Assigned task:
After locating the line that bears "Given: Click the 'Assist' move name", restate word for word that line and the rest of the listing to its final line, excluding all pictures.

Material shown:
_ _ _ _
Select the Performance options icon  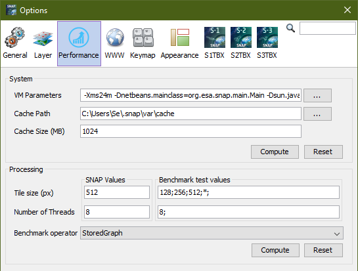point(79,43)
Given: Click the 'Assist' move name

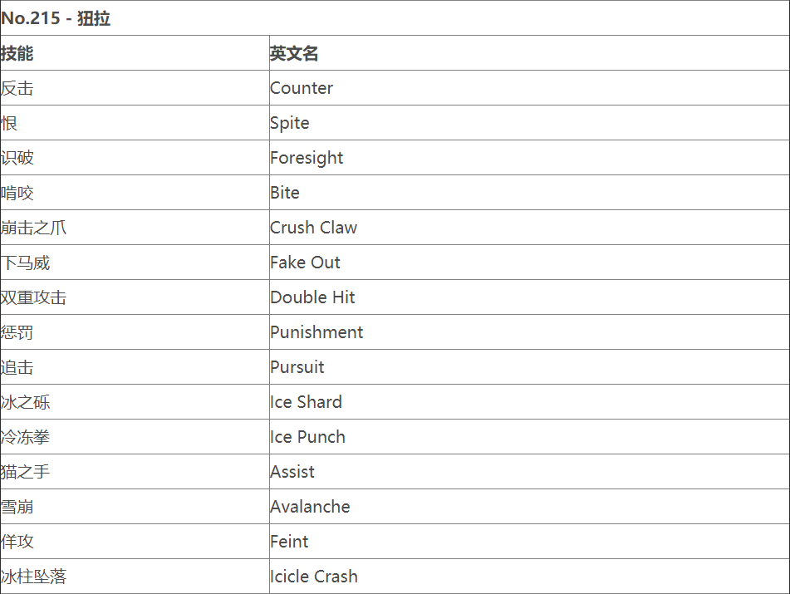Looking at the screenshot, I should (x=292, y=472).
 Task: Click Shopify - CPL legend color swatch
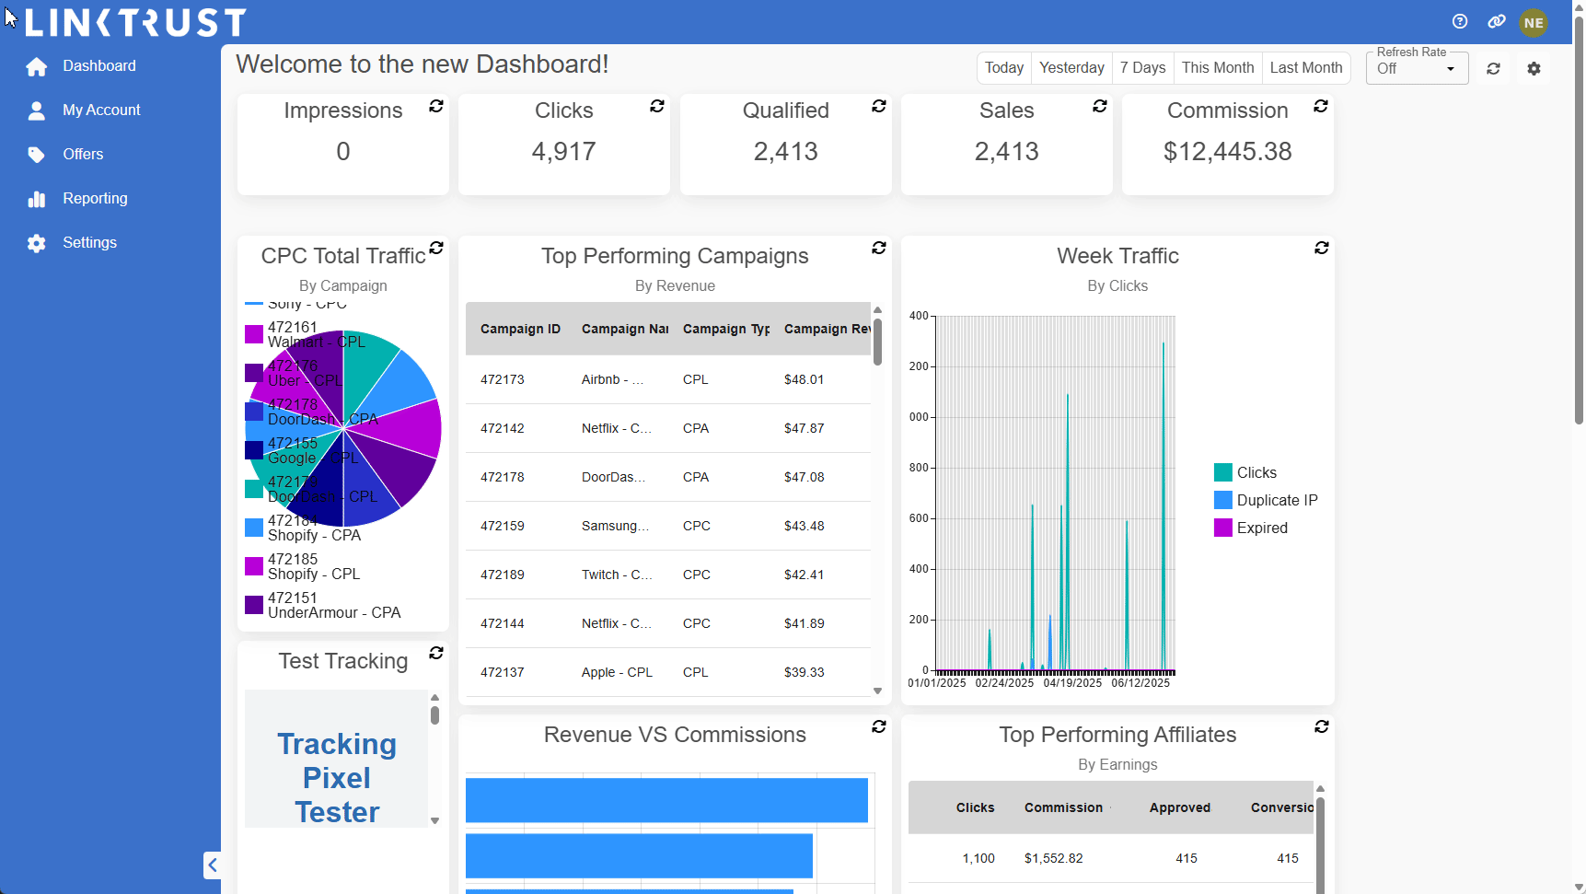click(254, 566)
_ _ _ _
Written response:
Given: Click the 'Assist' move name

Looking at the screenshot, I should (x=292, y=472).
 Task: Click Shopify - CPL legend color swatch
click(254, 566)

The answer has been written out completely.